How HELOC Limits Are Calculated
Lenders determine your maximum HELOC amount using the Combined Loan-to-Value (CLTV) ratio. Most lenders cap the CLTV at 80%, meaning the total of your first mortgage plus the HELOC cannot exceed 80% of your home's appraised value. Some lenders will go up to 85% or even 90% CLTV for borrowers with excellent credit and strong income. The formula is simple: Maximum HELOC = (Home Value x CLTV Limit) minus Current Mortgage Balance.
Interest-Only vs. Principal and Interest Payments
During the draw period (typically 5-10 years), most HELOCs require only minimum interest payments on the outstanding balance. This keeps payments low but means you are not reducing the principal. Once the draw period ends, you enter the repayment period (10-20 years) where you must pay both principal and interest. The payment increase can be substantial, so it is important to plan for the transition. This calculator shows both payment types side by side so you can prepare for each phase.
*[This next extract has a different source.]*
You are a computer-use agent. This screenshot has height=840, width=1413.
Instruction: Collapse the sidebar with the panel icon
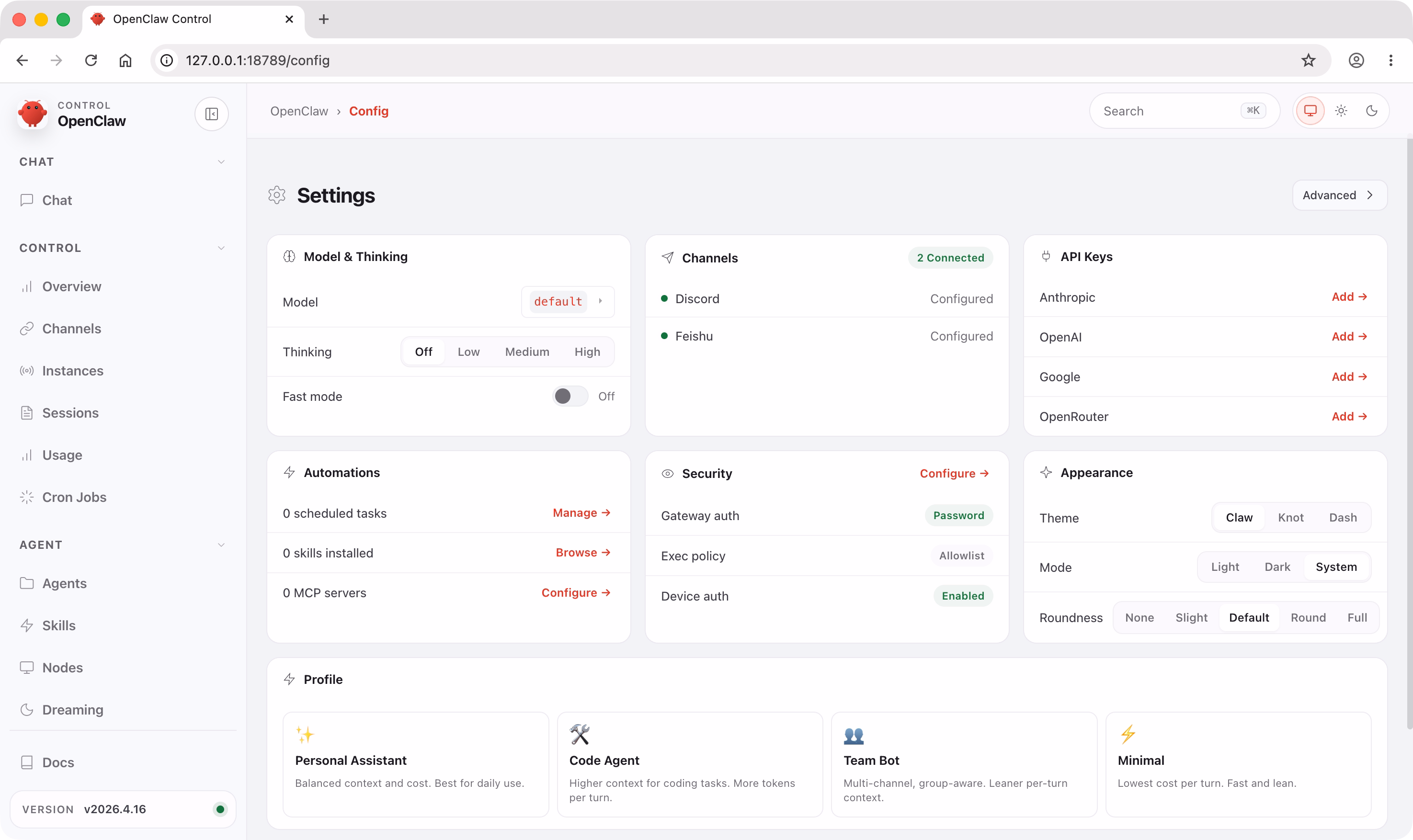[211, 114]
Variable Rates and Your Budget
HELOC interest rates are almost always variable, tied to the prime rate plus a margin based on your creditworthiness. When interest rates rise, your HELOC payment increases too. For budgeting purposes, it is wise to stress-test your payments at a rate 2-3% higher than your current rate to ensure you can still afford the payments if rates increase. Some lenders offer a fixed-rate conversion option that lets you lock in a portion of your HELOC balance at a fixed rate, providing more payment predictability.
When a HELOC Makes Sense
A HELOC is ideal when you need flexible access to funds over time, such as for phased home renovation projects or as a financial safety net. It is also useful for homeowners who want to consolidate higher-interest debt at a lower rate. However, because your home serves as collateral, there is real risk involved. If you cannot make payments, you could face foreclosure. Only borrow what you can comfortably repay, and consider whether the purpose of the borrowing genuinely improves your financial position.